云阳馆与韩绅宿别

云阳馆与韩绅宿别

故人江海别,几度隔山川。

乍见翻疑梦,相悲各问年。

孤灯寒照雨,湿竹暗浮烟。

更有明朝恨,离杯惜共传。

这首诗是作者与友人在云阳(今陕西泾阳县北云阳镇)旅舍对饮话别之作。题中韩绅《瀛奎律髓》卷二四作韩升卿,据李端诗题有《送韩绅卿》,当即此人。此诗与李益《喜见外弟又言别》,以五律形式写久别重逢,娓娓道来,俱成绝唱,并为中唐诗千里挑一的杰作,足与杜甫古风《赠卫八处士》比美。

“故人江海别”二句,从上次离别说起,是自然的开篇。明人唐汝询说:“此诗本中唐绝唱,然‘江海’‘山川’未免重叠。”(《唐诗解》)乃是隔膜的批评。这里的“江海”不但是指江湖,指天南海北,而且特指上次分别的场所,即江海中的某个地方,所以为妙,与“山川”何来重复?倒是前后照应,写出阔别的感觉。“几度隔山川”的“度”,作为量词,不是“次”的意思,而是“载”的意思。此句不是说有多次离别,而是说有多少年不见。措辞活络,所以耐味。坐实了,反而乏味。

“乍见翻疑梦”二句,承上久别写“乍见”,与李益之“问姓初惊见,称名忆旧容”一样,是可圈可点、历代传诵的名句。但不同的是,此写熟识的老朋友骤然相会,彼此是不会记不起对方的姓名和容貌的,因此不必“问姓”,也不必“忆旧容”,倒是倏然间觉得对方老了一头,不免要叙叙年齿,发一通感慨的。同时,人生好梦成真之时,往往疑真如梦,疑梦如真,有飘浮感。“翻疑梦”三字,敏锐地把握特定情境下的感受,“相悲各问年”则是惊定的放松、乐极的生悲。短短两句,便将刹那间的细腻的心理波折,精确地描绘出来。所谓风尘阅历,有此苦语,与李诗有异曲同工之妙。

“孤灯寒照雨”二句,转写云阳馆之景况。律诗中两联,大体情景相间。或先情后景,如此诗是。或先景后情,如作者《喜外弟卢纶见宿》是。
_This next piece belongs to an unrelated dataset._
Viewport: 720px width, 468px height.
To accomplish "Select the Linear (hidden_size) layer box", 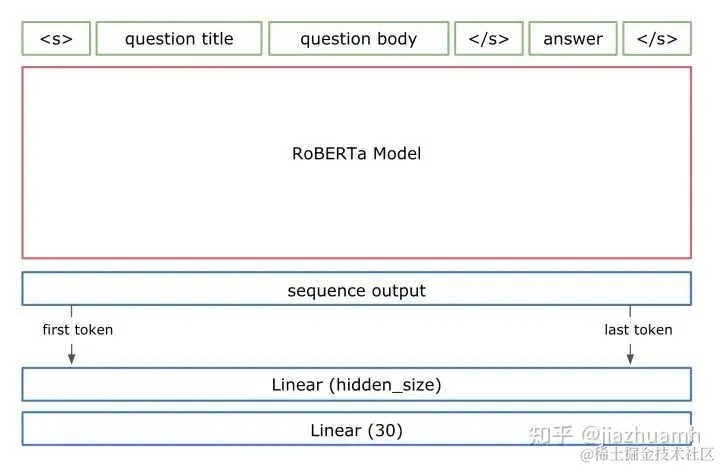I will (356, 384).
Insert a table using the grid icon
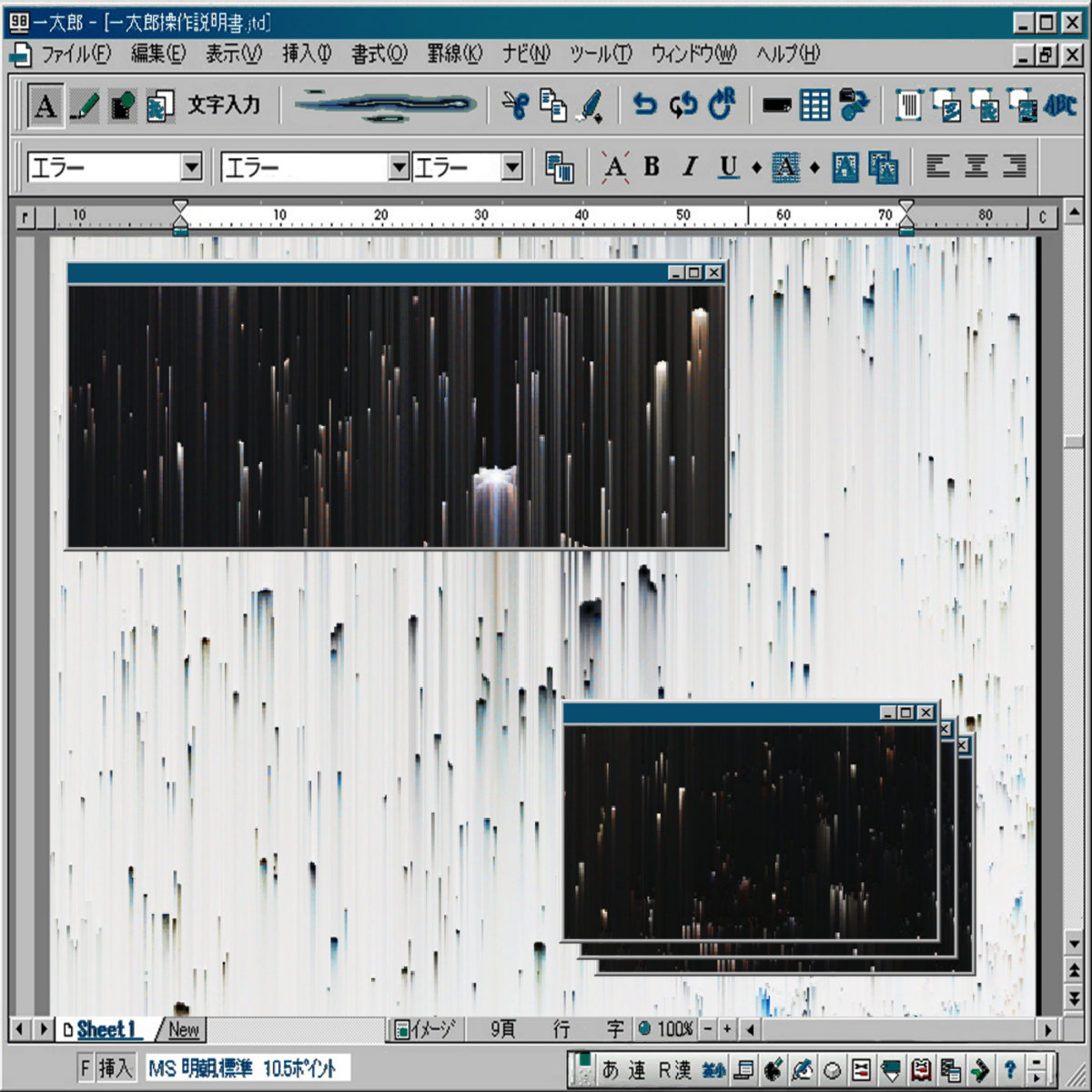This screenshot has width=1092, height=1092. coord(814,106)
彼诗中四句云:“雨中黄叶树,灯下白头人。以我独沉久,愧君相见频。”“雨中”二句,以眼前景为象征意象,脍炙人口。此诗“孤灯寒照雨”,其中就有“灯下白头人”在。“湿竹暗浮烟”则是交代雨夜的环境。“孤灯”“寒雨”“湿竹”“浮烟”,有借凄凉之景以渲染离别气氛的作用。不仅如此,雨夜似乎特别适合于晤谈,既安全又温馨。谚云:“偷风不偷雨”,就是安全感的表现。而室外寒雨,对室内对饮的温馨,则是一种给力。如白居易有“能来同宿否,听雨对床眠”(《雨中招张司业宿》)、李商隐有“何当共剪西窗烛,却话巴山夜雨时”(《夜雨寄北》)、苏轼有“中和堂后石楠树,与君对床听夜雨”(《送刘寺丞赴馀姚》),等等,大家不约而同地写,不是偶然的。清人沈德潜评:“三四写别久忽遇之情,五六夜中共宿之景,通体一气,无饾饤习,尔时已为高格矣。”(《唐诗别裁集》)

“更有明朝恨”二句,写乍见又别,劝饮离杯。著一“更”字,是为离恨加码。“离杯”指饯别之酒,著一“惜”字,与其说是表示惋惜,不如说是劝勉珍惜,即有“对君今夕须沉醉”的意思。直译即:明朝更有一种离愁别恨,难得今夜相对举杯共饮。明明是眼前对饮,却翻过一层,说到明朝别后,波澜曲折,富有情致。

宋人范晞文点赞道:“唐人会故人之诗也。久别倏逢之意,宛然在目,想而味之,情融神会,殆如直述。前辈唐人行旅聚散之作最能感动人意,信非虚语。”“‘故人江海别,几度隔山川’,‘暮蝉不可听,落叶岂堪闻’,前一首司空曙,后一首郎士元,皆前虚后实之格,今之言唐诗者多尚此。”(《对床夜语》)诗家以抒情议论为虚,以写景纪事为实,贵在虚实相济,此诗得之。